I gruppi italiani stanno affrontando la concorrenza dei giganti francesi del lusso come LVMH o Kering, proprietario di Gucci, che negli anni hanno acquistato fornitori in Italia, soprattutto nel settore della pelle.

LVMH ha annunciato a maggio di aver acquisito una partecipazione di maggioranza nel Gruppo Nuti Ivo, un'azienda italiana specializzata nella produzione di prodotti in pelle dal 1955.

Anche le società di private equity hanno percepito un'opportunità di investimento e hanno iniziato a combinare i fornitori in entità più grandi.

L'amministratore delegato di Kering, Jean-Francois Palus, ha dichiarato che il gruppo del lusso sta cercando sempre più di portare la produzione in casa.

Si tratta di una questione di tracciabilità, ma anche di qualità, di approvvigionamento dei materiali, di tempi di consegna più brevi per produrre i prodotti e immetterli sul mercato e di concorrenza per gli artigiani specializzati tra i marchi, ha detto.

STRINGERE RELAZIONI PIÙ STRETTE

Ci sono stati anche altri esempi di cooperazione franco-italiana, come l'accordo con cui Chanel ha acquistato una partecipazione nell'azienda di filati di cashmere Cariaggi Lanificio, in collaborazione con Brunello Cucinelli.
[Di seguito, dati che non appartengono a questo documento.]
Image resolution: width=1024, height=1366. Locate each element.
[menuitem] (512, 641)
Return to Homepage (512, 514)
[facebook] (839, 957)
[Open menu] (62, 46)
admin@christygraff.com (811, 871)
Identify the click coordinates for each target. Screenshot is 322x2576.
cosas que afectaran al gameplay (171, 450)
"L'Italia non ha creato un (grande) hub del lusso, ma abbiamo imprenditori che hanno la capacità di attivare le relazioni giuste al momento giusto", ha detto Stefania Lazzaroni, direttore generale dell'associazione italiana del settore del lusso Altagamma.
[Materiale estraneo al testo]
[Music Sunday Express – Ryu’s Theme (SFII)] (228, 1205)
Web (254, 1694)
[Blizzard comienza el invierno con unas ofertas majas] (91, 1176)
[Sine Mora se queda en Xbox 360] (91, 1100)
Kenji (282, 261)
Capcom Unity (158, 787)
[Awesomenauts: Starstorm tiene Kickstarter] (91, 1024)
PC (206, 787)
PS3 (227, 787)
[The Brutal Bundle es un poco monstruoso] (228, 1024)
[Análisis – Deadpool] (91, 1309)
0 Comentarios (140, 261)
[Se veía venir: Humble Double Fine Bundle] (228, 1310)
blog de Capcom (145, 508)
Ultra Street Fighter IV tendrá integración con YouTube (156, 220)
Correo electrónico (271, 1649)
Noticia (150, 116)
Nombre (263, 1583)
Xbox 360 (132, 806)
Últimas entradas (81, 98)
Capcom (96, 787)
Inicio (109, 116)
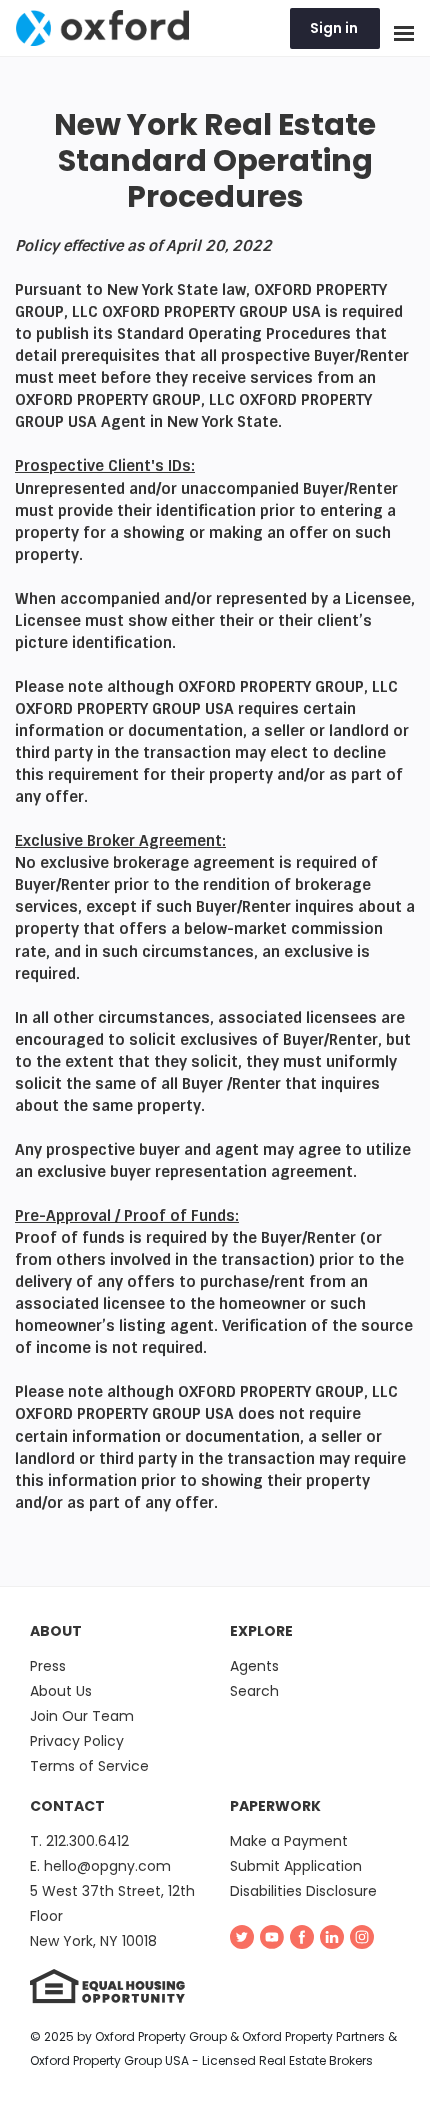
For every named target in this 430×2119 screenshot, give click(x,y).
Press (48, 1666)
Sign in (334, 28)
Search (254, 1691)
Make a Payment (289, 1841)
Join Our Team (82, 1716)
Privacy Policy (77, 1741)
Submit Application (296, 1866)
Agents (254, 1666)
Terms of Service (89, 1766)
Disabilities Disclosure (303, 1891)
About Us (61, 1691)
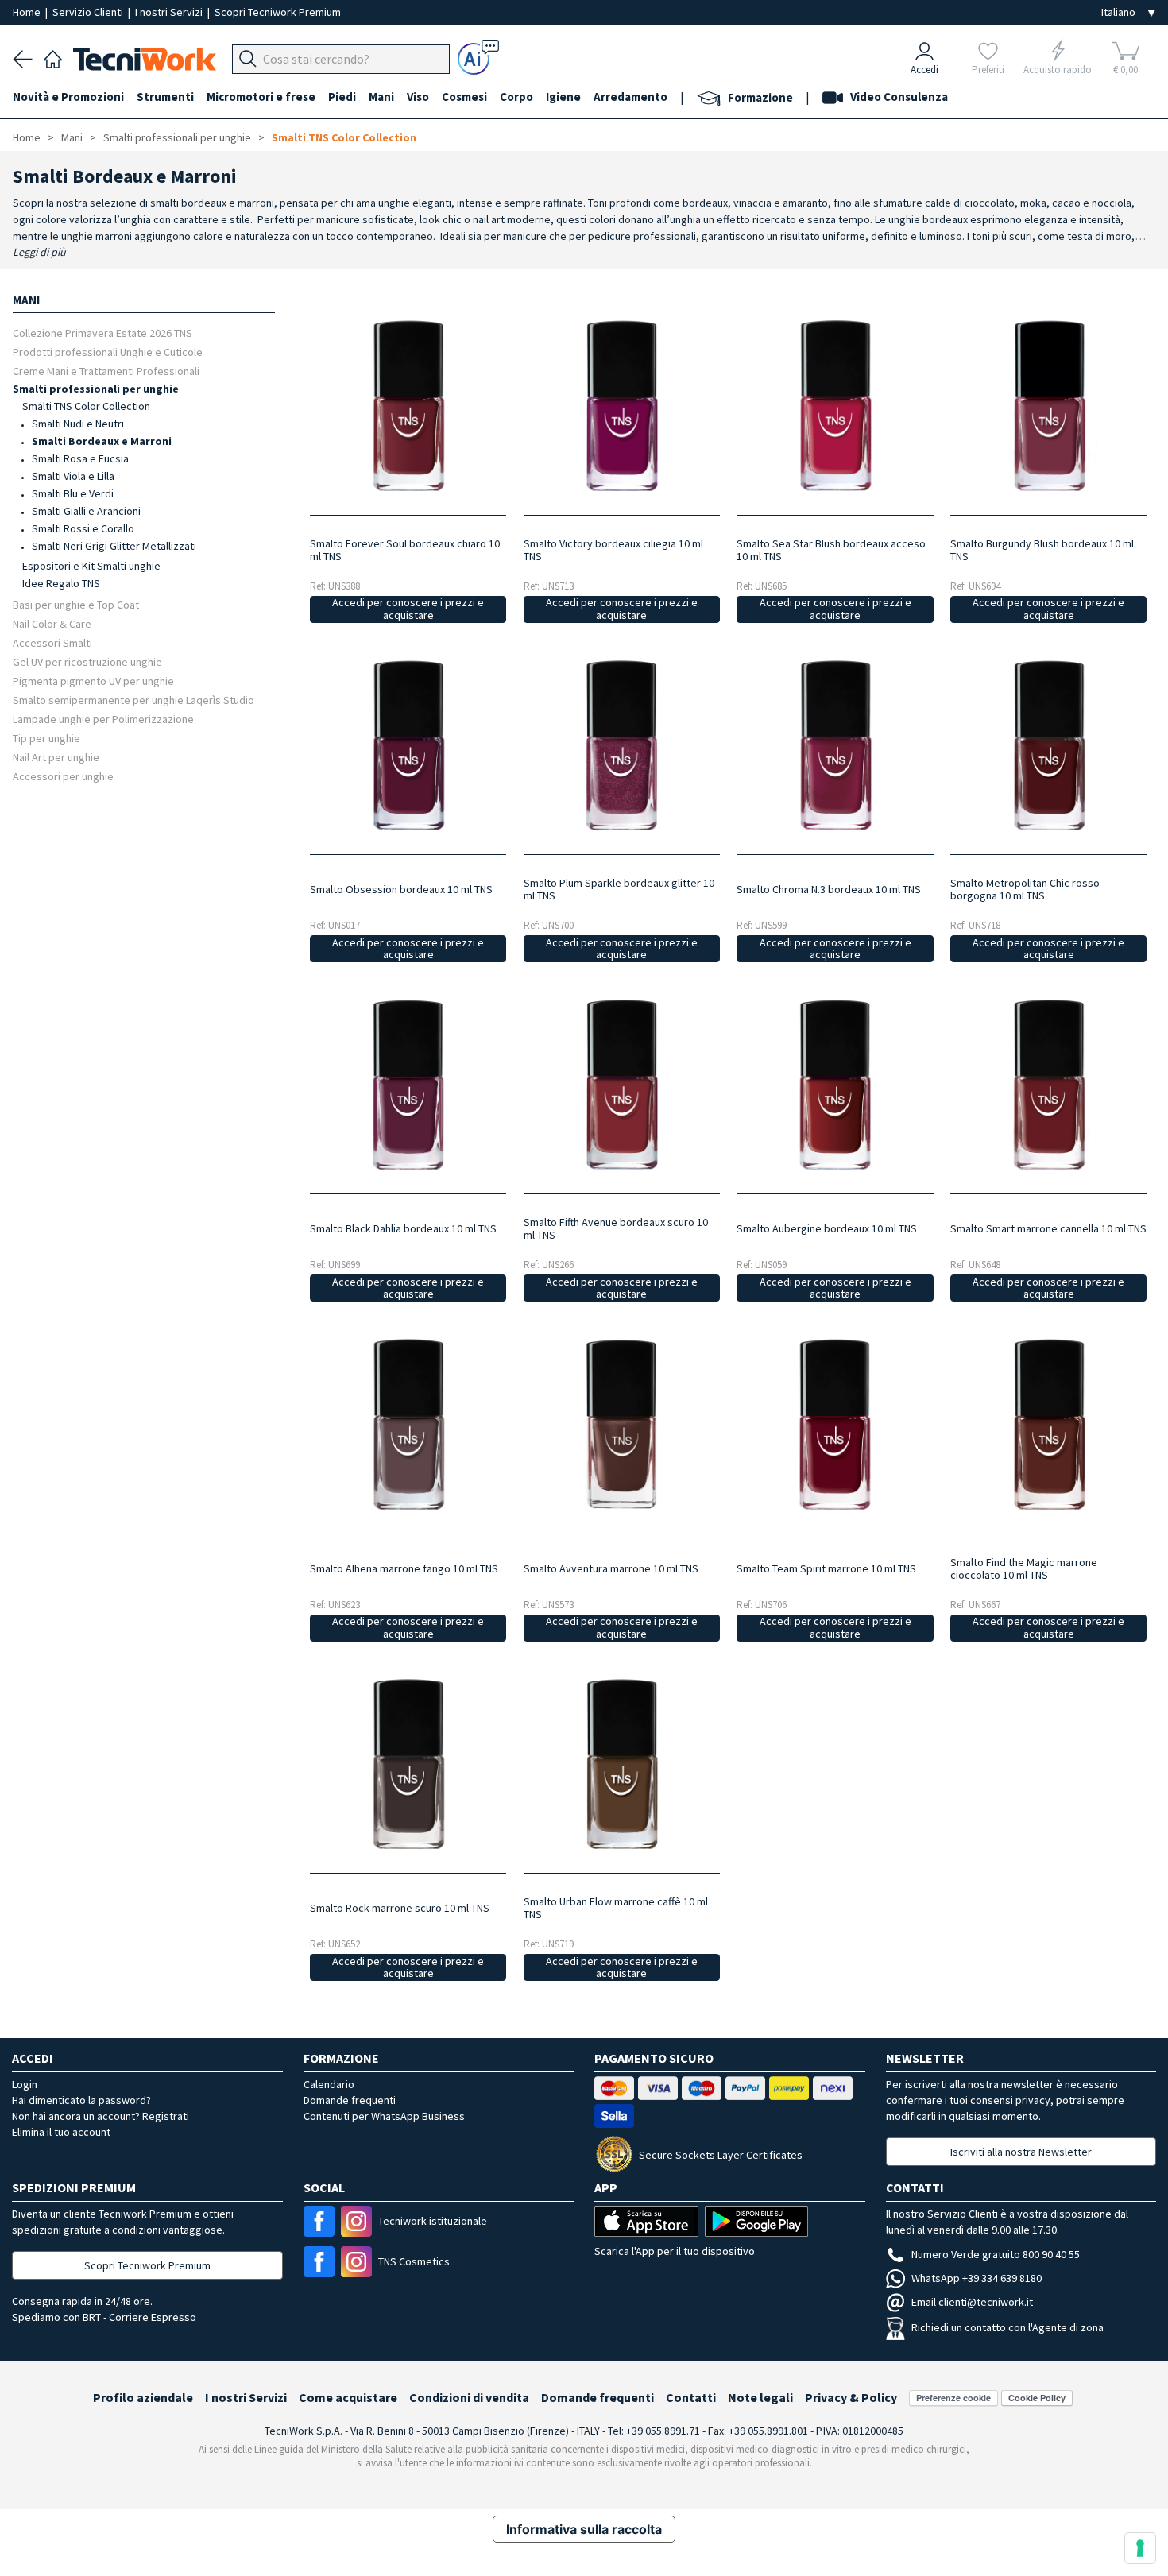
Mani (72, 137)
"L'approccio è cambiato, (è) molto più collaborativo - per affrontare sfide più complesse", ha affermato.

In effetti, la decisione di Prada e Zegna di investire insieme è nata da un'amicizia rafforzata dai recenti momenti difficili.

"Ci siamo conosciuti meglio durante la pandemia COVID, in un momento difficile per il settore, in cui avevamo bisogno di sostenerci a vicenda", ha detto Zegna, aggiungendo che un ruolo fondamentale è stato svolto dalle riunioni tenute presso l'ente di settore Camera Nazionale della Moda.
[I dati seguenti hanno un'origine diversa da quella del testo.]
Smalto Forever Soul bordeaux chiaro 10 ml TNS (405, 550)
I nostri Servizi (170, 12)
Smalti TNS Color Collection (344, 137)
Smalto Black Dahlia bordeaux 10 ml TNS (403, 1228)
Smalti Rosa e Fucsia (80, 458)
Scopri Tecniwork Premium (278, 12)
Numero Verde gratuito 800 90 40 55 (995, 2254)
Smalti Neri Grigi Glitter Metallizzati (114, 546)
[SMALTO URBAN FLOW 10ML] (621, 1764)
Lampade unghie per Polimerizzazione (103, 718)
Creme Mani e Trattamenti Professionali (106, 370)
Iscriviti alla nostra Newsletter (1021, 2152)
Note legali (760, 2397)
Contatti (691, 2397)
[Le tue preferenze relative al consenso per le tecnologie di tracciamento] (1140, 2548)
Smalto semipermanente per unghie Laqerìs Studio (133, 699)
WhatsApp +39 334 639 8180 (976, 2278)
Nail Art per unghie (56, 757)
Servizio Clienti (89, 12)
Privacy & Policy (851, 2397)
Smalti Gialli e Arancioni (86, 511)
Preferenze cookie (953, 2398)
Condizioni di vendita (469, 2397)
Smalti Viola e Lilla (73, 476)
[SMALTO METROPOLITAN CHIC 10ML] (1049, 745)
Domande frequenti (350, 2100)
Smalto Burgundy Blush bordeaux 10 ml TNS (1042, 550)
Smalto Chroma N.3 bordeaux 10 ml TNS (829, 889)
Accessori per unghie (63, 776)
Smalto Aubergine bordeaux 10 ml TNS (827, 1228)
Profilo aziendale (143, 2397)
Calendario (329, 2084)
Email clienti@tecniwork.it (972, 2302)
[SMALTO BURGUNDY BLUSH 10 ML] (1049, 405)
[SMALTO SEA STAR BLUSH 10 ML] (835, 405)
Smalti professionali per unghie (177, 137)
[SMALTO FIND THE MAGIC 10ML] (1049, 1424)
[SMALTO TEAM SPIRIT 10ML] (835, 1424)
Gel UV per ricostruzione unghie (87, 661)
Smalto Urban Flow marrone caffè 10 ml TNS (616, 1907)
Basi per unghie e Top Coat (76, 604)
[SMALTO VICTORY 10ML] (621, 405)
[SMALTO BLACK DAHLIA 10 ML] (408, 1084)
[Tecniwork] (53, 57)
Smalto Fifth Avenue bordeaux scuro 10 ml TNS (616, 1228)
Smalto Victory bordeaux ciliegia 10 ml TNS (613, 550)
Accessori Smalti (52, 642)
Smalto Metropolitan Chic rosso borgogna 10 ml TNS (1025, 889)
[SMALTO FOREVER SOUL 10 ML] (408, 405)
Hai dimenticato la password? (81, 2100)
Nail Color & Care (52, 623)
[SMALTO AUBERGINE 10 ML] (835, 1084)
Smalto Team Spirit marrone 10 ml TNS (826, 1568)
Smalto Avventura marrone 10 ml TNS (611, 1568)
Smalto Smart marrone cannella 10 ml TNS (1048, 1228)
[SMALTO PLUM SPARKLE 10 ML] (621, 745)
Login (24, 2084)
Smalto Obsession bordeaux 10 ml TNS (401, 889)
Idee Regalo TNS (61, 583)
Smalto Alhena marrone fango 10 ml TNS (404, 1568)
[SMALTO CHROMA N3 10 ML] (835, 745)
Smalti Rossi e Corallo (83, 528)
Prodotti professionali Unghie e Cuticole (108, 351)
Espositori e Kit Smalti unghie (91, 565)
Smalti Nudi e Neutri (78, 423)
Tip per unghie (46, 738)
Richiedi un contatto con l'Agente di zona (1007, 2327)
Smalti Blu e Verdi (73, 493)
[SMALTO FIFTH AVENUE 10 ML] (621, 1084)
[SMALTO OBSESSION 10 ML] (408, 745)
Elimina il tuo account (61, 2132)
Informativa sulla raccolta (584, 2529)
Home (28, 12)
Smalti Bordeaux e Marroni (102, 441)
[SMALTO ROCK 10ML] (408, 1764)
Roberto Costa, responsabile del Global Luxury Investment Banking di Citigroup, ha affermato che i legami di lavoro più stretti riflettono un approccio più fiducioso ed esterno da parte dei marchi italiani.

"I gruppi italiani sono ora più managerializzati, più organizzati e anche più forti, il che li rende più aperti a pensare insieme", ha detto. Ma non vede necessariamente grandi accordi in arrivo.

"C'è una maggiore capacità di parlare tra di loro, ma questo non significa che ci saranno necessariamente delle fusioni", ha aggiunto.

Zegna e Bertelli ora siedono insieme nel consiglio di amministrazione di Fedeli e Biagioli, lasciando spazio a ulteriori investimenti a valle della catena di fornitura.

"Se si presenteranno nuove opportunità, le coglieremo. Resta da vedere se lo faremo insieme o meno", ha detto Zegna.